I’ve been running a honeypot for a while just to see what creepy things crawl around on the internet. One of the things I wanted to see is what credentials are probed when trying to sign in, so I equipped the honeypot with a fake WordPress login page.

Today, I’m writing about these credentials. For my evaluation I’m looking at data only from the past 6 months, more or less. On average, almost 80 attempts to login are made every day. Needless to say that for the honeypot, all attempts to login fail - there’s really nothing to login to.

Usernames

The WordPress login page does ask for a username too. Accordingly, my honeypot captures the values tried for usernames too.
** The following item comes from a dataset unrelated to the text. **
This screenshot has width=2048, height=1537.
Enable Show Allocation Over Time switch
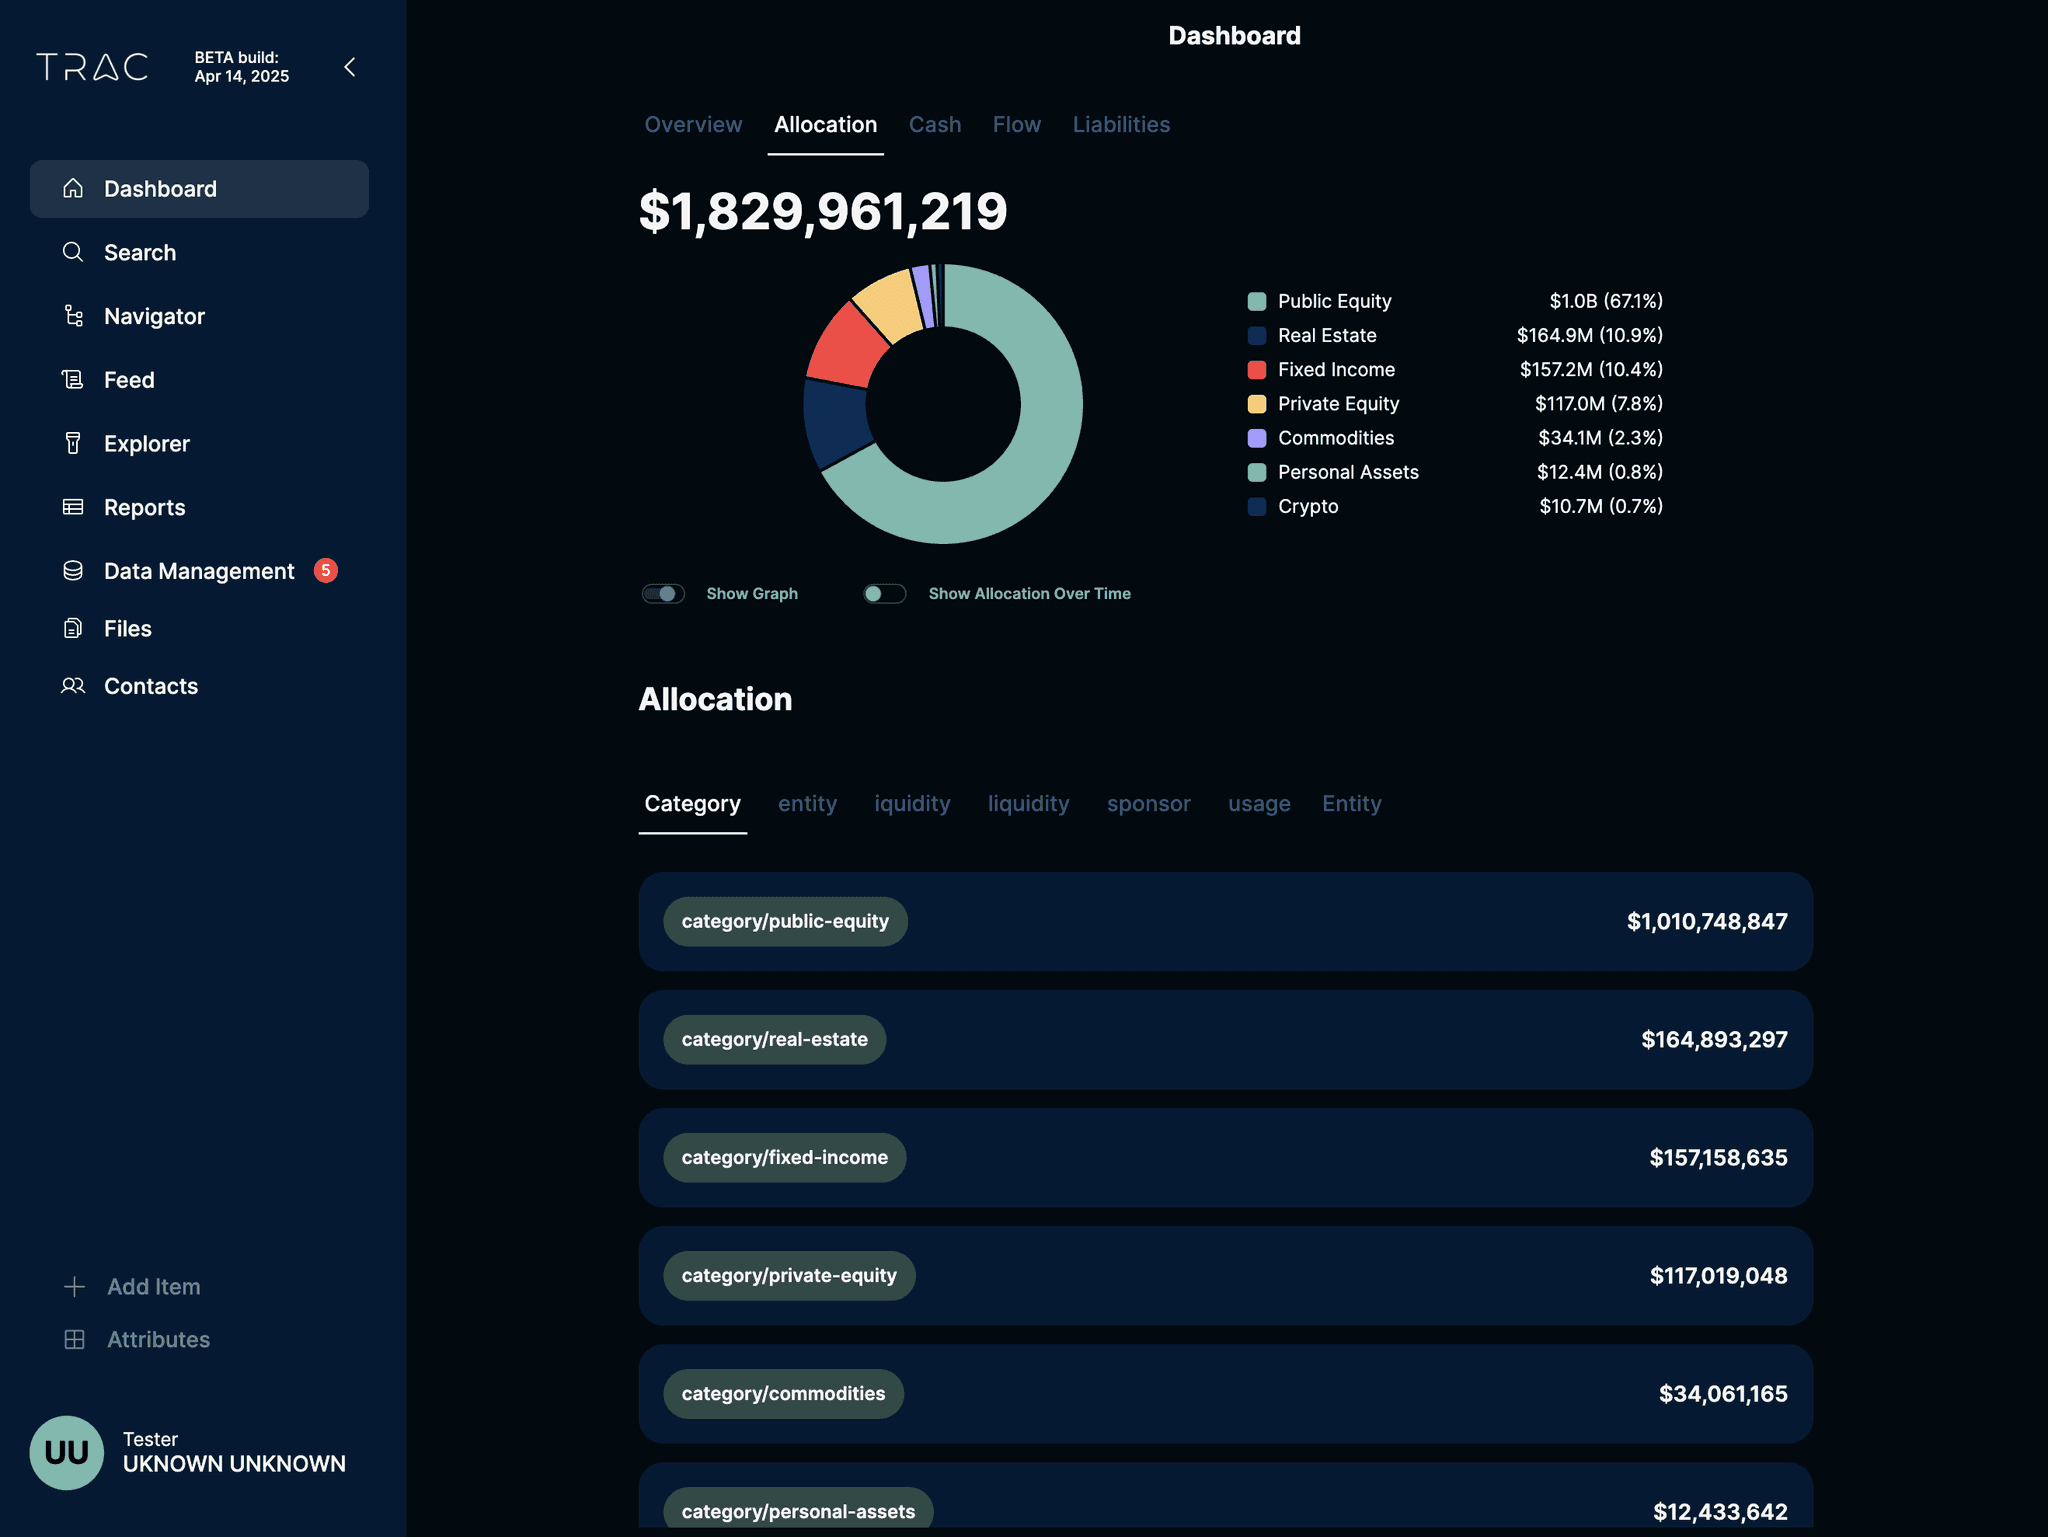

And without further ado, here’s the short list of user names that were actually tried.

Usernames tried for login
Usernames tried for login

People and tools/bots trying to log in are not very creative in terms of usernames. But then again, as long as people keep using usernames like admin, why would anybody need to be creative? So, changing the default username to something less obvious is probably a good idea.

Passwords

When it comes to passwords, the situation looks a little different. I’ve found more than 1000 different passwords were tried. The most obvious one though, admin, was tried by far the most often. What I could also observe is that some tools/bots try to be clever and use the domain name of the page to construct a password too. I’ve processed the data accordingly. Let’s say the page is hosted on a domain called foobar.com, then in the chart below, the term <domain> would reflect foobar. The term <tld> is used to refer to the top-level-domain, i.e. for the above example that would be com.

Top 30 passwords tried for login
Top 30 passwords tried for login

You can download the full list of unique passwords tried here (~9kB) .

Summary

Do yourself a favor: change default passwords, use secure passwords, or pass phrases.